_Raw data_
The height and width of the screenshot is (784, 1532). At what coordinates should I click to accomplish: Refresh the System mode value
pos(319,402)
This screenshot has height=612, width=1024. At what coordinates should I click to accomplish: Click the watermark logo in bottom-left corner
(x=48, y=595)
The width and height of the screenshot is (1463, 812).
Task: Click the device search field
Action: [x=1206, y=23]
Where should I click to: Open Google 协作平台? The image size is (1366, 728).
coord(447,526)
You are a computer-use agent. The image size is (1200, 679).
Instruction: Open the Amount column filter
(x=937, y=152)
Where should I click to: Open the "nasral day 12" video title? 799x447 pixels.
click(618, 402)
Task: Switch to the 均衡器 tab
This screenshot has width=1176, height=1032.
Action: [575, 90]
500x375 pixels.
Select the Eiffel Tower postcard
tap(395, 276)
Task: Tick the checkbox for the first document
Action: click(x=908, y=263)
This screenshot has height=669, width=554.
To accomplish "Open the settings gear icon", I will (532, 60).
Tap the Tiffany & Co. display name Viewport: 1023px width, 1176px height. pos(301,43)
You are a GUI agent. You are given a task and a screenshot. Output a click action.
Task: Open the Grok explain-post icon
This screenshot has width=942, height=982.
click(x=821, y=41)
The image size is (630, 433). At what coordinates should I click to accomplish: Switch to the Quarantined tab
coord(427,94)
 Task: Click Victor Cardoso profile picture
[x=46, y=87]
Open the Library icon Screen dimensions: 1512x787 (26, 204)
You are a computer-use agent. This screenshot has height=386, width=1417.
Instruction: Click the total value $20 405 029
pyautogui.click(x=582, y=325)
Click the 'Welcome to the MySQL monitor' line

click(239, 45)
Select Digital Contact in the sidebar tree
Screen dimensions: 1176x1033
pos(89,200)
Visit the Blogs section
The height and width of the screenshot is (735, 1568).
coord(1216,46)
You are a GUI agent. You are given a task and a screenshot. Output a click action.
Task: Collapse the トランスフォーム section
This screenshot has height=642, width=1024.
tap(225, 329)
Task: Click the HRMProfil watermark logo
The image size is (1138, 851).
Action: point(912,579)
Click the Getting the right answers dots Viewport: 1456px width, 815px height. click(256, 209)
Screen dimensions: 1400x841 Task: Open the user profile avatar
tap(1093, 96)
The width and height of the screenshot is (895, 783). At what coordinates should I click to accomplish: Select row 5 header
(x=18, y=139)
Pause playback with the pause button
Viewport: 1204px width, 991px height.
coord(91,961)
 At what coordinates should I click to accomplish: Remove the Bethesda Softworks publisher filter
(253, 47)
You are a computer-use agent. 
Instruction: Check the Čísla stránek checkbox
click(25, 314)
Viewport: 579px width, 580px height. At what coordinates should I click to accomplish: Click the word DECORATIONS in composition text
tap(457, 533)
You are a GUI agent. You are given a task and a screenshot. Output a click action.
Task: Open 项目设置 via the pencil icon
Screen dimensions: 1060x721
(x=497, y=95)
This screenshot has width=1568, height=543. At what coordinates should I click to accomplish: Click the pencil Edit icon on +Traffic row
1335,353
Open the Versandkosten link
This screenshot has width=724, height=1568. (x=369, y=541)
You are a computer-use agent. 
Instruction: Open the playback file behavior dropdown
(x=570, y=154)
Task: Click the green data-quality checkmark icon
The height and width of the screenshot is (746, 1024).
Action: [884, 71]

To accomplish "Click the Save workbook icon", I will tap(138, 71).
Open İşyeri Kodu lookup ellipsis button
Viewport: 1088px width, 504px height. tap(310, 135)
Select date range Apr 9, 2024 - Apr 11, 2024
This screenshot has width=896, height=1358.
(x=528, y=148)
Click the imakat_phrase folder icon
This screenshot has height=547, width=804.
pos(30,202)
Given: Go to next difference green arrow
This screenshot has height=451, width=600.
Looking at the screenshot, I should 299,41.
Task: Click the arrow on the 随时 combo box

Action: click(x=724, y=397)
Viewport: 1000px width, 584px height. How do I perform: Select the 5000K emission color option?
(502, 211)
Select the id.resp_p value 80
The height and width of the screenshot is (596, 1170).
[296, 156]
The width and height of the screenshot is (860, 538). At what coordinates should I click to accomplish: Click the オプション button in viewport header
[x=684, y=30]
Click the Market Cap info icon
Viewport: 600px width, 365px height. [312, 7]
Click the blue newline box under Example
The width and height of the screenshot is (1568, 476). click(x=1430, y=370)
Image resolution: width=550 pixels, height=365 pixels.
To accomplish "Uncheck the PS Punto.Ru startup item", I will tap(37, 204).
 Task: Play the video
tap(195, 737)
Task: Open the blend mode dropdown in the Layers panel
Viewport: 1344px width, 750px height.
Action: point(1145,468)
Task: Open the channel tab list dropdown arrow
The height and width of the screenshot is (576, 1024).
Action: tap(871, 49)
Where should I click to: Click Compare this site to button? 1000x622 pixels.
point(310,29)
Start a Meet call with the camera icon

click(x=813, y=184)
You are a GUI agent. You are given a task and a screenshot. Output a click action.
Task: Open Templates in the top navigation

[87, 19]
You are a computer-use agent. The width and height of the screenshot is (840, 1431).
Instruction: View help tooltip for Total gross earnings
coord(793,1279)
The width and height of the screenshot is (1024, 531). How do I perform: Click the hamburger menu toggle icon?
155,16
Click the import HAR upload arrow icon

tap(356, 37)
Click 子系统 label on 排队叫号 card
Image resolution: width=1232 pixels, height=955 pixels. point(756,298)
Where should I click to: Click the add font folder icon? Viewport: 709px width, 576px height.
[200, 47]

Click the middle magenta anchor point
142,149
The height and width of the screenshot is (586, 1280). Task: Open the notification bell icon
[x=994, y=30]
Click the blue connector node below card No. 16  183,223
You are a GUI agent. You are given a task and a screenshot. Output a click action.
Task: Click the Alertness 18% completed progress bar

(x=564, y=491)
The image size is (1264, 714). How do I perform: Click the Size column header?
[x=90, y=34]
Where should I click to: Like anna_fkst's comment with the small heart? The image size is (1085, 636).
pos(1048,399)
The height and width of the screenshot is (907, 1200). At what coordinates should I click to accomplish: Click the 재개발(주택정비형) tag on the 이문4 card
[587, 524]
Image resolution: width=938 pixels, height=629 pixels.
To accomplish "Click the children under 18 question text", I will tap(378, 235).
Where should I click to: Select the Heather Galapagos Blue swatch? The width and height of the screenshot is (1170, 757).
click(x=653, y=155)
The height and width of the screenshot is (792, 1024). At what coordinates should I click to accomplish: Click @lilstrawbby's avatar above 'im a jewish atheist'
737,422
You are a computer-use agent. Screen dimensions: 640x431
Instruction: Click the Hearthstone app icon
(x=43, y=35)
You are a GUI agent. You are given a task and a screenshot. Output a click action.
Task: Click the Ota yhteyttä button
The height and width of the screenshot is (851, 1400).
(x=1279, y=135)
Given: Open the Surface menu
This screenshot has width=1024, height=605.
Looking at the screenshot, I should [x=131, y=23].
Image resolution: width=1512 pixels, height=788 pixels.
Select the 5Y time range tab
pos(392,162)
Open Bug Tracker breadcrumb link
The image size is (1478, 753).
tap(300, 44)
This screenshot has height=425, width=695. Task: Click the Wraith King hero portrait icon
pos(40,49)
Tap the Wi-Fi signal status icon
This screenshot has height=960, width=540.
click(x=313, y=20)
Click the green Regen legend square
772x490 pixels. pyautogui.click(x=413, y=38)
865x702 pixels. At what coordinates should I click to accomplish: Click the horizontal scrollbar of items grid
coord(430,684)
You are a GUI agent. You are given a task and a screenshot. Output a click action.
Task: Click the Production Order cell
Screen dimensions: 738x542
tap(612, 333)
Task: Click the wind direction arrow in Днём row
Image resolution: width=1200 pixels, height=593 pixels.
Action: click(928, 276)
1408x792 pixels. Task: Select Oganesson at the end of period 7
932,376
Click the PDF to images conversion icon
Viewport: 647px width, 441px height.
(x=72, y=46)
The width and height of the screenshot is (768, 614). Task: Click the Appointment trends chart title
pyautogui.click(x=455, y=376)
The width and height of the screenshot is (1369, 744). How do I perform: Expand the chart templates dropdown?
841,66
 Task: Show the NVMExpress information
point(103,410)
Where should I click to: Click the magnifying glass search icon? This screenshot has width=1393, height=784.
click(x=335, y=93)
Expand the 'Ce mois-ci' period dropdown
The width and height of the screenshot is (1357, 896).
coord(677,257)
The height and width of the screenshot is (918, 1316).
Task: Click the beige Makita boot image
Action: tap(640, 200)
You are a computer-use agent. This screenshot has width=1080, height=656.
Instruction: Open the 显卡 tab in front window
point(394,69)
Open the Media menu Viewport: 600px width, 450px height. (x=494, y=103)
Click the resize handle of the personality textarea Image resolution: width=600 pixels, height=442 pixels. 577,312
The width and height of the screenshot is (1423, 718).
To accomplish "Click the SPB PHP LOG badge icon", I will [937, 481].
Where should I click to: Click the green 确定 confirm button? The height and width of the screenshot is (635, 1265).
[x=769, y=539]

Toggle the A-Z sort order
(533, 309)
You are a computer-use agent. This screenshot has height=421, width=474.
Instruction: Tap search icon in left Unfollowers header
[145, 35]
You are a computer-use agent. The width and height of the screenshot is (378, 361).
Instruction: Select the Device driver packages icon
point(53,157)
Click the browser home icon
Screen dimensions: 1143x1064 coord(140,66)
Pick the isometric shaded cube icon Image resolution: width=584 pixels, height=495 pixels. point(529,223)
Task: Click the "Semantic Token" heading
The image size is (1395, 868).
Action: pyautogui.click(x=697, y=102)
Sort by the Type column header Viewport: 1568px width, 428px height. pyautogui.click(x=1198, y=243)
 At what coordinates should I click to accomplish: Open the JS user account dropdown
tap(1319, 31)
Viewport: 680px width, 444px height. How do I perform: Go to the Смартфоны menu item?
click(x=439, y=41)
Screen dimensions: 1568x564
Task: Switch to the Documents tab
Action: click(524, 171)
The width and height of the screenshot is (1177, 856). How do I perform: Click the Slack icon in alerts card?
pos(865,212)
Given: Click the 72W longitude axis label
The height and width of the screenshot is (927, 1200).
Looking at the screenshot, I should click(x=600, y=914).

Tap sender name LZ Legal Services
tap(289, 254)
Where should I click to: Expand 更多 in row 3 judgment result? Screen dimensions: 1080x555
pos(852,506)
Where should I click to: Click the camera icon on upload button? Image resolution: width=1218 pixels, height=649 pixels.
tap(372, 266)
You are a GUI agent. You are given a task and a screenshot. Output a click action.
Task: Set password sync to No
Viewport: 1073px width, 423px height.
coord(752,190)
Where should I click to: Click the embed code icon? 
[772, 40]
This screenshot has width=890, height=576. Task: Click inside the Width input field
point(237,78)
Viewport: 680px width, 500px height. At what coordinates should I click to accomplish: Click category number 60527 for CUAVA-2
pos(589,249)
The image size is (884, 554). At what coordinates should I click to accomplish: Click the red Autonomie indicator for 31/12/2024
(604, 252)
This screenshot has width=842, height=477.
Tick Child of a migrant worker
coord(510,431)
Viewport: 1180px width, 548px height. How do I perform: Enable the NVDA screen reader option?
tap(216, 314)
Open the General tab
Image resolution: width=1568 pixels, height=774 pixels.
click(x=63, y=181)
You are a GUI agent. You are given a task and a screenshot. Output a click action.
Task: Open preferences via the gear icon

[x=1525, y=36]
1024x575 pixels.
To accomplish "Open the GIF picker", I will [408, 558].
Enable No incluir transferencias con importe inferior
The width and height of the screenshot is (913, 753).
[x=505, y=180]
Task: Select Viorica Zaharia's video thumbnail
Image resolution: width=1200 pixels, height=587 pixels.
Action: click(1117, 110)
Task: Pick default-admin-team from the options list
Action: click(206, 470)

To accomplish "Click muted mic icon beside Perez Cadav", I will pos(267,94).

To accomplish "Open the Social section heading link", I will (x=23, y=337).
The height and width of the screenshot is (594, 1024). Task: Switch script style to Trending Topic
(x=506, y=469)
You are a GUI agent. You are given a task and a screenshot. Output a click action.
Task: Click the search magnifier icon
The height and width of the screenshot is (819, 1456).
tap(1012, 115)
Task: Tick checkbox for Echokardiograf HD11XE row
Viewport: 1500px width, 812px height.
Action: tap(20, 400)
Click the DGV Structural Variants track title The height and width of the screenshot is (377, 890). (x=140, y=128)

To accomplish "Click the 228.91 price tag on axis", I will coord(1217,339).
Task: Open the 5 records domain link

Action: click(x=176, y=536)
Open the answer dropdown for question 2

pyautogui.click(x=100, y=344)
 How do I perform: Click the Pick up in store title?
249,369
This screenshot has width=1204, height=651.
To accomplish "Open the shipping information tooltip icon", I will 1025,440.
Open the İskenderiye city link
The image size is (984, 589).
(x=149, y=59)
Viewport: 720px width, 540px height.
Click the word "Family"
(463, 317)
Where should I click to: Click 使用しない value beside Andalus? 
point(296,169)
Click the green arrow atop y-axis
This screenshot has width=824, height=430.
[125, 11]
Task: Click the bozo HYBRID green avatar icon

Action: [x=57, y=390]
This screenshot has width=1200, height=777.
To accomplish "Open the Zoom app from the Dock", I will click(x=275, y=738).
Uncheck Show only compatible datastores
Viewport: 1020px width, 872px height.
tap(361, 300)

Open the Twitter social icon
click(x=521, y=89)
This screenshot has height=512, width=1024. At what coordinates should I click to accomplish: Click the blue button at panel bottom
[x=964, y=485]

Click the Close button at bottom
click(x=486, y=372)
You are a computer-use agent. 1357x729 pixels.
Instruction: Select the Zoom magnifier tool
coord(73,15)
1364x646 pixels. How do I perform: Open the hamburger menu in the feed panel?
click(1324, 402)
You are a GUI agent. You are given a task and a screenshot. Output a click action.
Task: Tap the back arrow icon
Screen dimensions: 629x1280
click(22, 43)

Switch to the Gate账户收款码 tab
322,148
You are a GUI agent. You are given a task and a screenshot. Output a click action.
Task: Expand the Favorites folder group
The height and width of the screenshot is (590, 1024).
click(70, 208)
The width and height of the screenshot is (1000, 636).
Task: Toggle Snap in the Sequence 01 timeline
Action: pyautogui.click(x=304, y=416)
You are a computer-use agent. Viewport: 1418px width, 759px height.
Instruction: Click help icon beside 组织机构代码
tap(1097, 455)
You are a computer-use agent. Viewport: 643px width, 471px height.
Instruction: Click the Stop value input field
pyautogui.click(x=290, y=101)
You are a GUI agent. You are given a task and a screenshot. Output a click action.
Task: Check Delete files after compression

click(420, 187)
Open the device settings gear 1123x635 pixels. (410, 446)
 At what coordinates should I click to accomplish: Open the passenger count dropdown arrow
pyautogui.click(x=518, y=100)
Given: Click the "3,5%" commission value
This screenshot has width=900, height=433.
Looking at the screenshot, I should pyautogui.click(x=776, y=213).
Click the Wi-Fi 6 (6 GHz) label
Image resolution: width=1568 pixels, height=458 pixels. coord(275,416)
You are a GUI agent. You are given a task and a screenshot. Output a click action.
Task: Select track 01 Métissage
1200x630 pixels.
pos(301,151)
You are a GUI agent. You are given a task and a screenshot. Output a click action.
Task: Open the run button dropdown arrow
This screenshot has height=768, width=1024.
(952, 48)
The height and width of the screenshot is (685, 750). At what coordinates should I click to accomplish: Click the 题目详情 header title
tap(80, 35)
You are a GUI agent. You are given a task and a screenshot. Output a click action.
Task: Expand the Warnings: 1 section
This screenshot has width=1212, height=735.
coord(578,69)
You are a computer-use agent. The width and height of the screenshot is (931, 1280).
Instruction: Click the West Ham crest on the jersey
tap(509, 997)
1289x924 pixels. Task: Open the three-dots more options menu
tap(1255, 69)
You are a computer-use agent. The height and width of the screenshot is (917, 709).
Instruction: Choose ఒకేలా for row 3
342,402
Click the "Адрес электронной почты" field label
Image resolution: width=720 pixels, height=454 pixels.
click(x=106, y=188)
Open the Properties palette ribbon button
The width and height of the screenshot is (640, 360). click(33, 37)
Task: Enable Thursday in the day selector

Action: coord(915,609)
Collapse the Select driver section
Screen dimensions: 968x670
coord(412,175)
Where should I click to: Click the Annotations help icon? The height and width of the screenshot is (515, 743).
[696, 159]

_Directions for this task_
Your answer should be one number: how many lines in the preceding listing hold "axis".

_Output of the task_
3